A look back at how professors across the Rotman School spoke out about redistributing power in organizations, why home auctions make sense, why Canada’s vigilance with vaccines is a good thing and how cities might look following the pandemic.
In May 2021, COVID-19 vaccination rates were climbing and communities were reflecting on how businesses and cities would need to change. Here’s what experts across the Rotman School of Management had to say about leadership, real estate, what cities could look like and vaccination regulations.
For too long, business has functioned by having a small group of people (executives, select board members and select shareholders) retain power and exert control over resources, hiring practices, compensation, and organizational priorities, Tiziana Casciaro explains in her piece for Harvard Business Review. She and Julie Battilana, the Joseph C. Wilson Professor of Business Administration at Harvard Business School, discuss power sharing to change corporations for the better. They recommend starting with revamping boards so that employees and stakeholders have more power and holding companies accountable when it comes to environmental and social performance.
“There are moments in history that present critical windows of opportunity for deep change. This is one of them. We cannot afford to miss this chance to redistribute power to create a more just, equitable, and greener society,” writes Casciaro, the Marcel Desautels Chair in Integrative Thinking and a professor in the Organizational Behavior and HR Management area at Rotman.
It might also be time to shake up Toronto real estate. Joshua Gans, who hails from Melbourne, Australia where selling homes by open auction is common, argues that the practice is efficient and can take some of the guesswork out of the bidding process. In his piece for The Toronto Star, he explains why homes should be allowed to sell in open auction.

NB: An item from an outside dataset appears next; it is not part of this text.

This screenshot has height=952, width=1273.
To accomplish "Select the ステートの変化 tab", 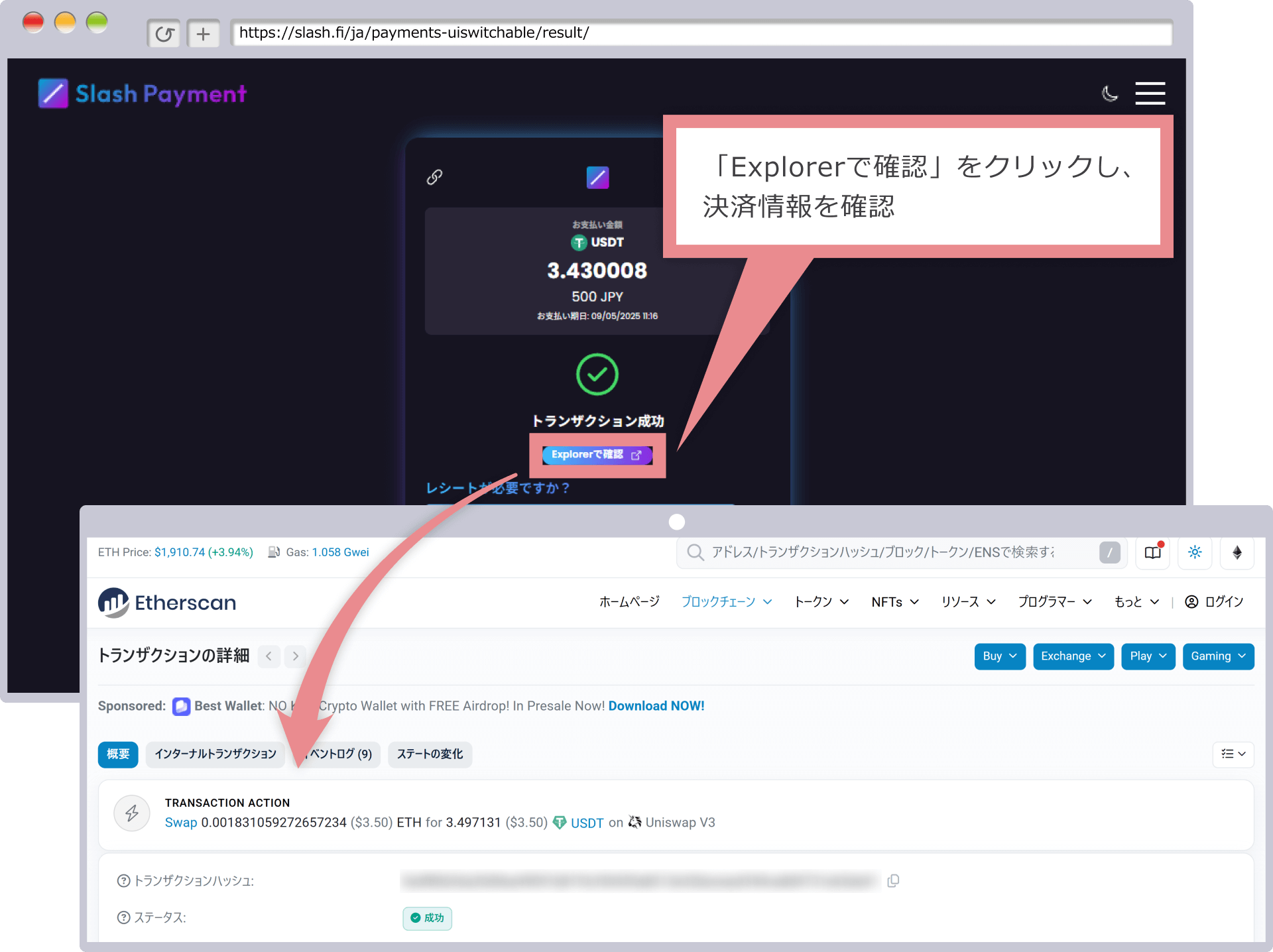I will pos(430,754).
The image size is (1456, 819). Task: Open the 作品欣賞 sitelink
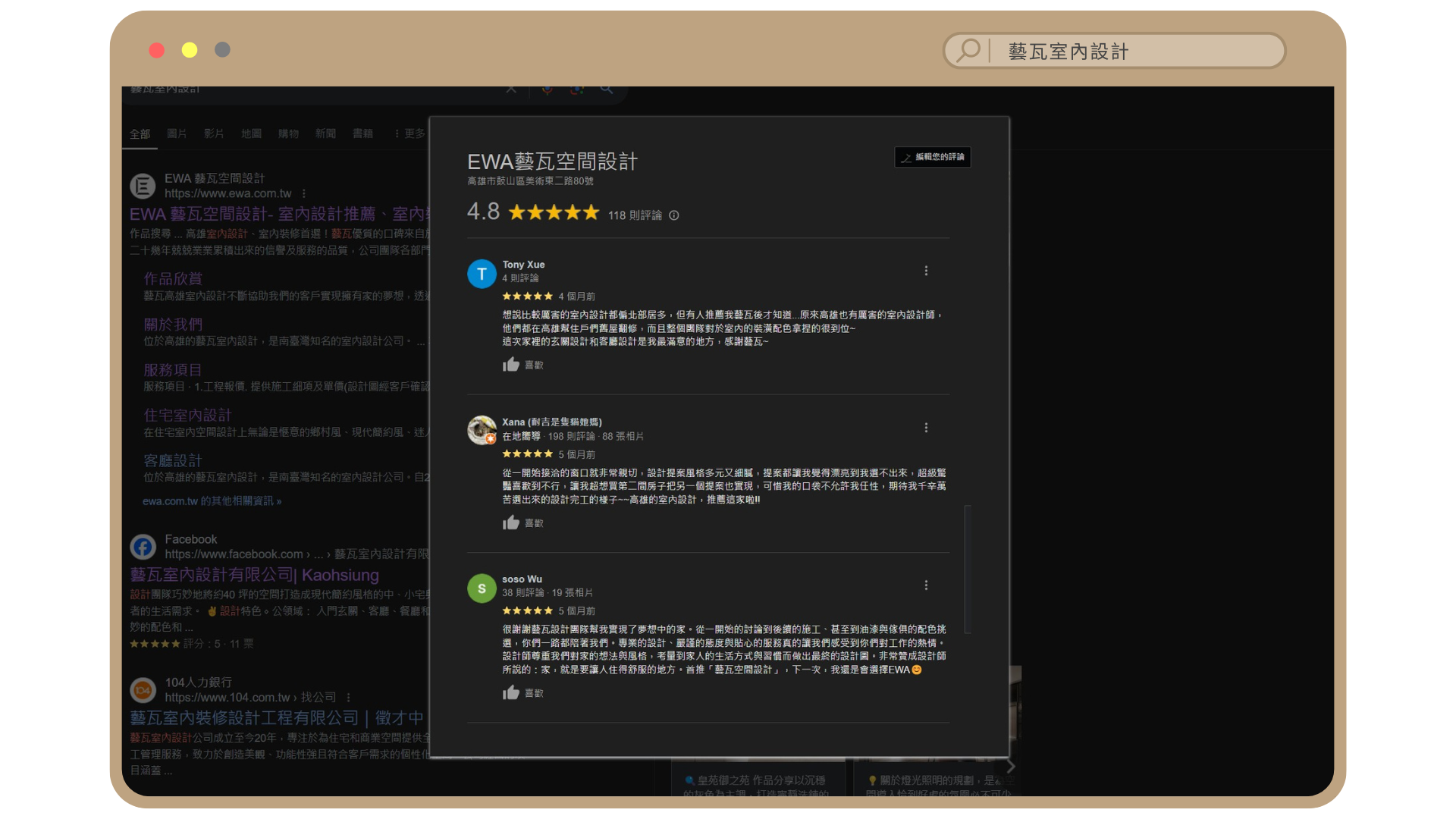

“In the end, it isn’t about prices. Auctions won’t put a lid on that. It is about transparency,” says Gans, who is the Jeffrey S. Skoll Chair of Technical Innovation and Entrepreneurship and a professor in the Strategic Management area at Rotman. “You wouldn’t buy a house without looking inside. You shouldn't have to buy one without knowing what the process really is.”
As cities spring back to life, Richard Florida considers how urban centres will be transformed because of the pandemic in a piece for Bloomberg City Lab. He hopes that central business districts will transform into neighbourhoods where people can not only work, but live and play.
In a separate piece for City Journal, he and his co-author elaborate on the potential to change communities for the better — cities could become more livable and inclusive, suburbs could become worker-friendly and rural areas can become more vibrant and populated thanks to the rise of remote work.
“All types of communities will face serious challenges, but they will also have opportunities to remake themselves,” writes Florida, a professor in the Economic Analysis and Policy area at Rotman and a Distinguished Scholar-in-Residence at the School of Cities at the University of Toronto. “One maxim remains true for all: no community can stand pat.”
In his piece for The Toronto Star, Peter Zhang (PharmD/MBA ’22) and his co-author explain why Canadians should feel reassured by the ongoing monitoring and evaluation of COVID-19 vaccines. Though many Canadians were alarmed by the National Advisory Committee on Immunization’s decision to heavily restrict the AstraZeneca vaccine because of adverse reactions, Zhang points out that the unrelenting scrutiny by regulatory bodies is a good thing.
“There is a collective responsibility to change the narrative on COVID-19 vaccine scrutiny to remind us all that such assessments are a moment of prioritizing patient safety, and that only with the highest level of confidence that the benefits far outweigh the risks, are vaccines approved for Canadians.”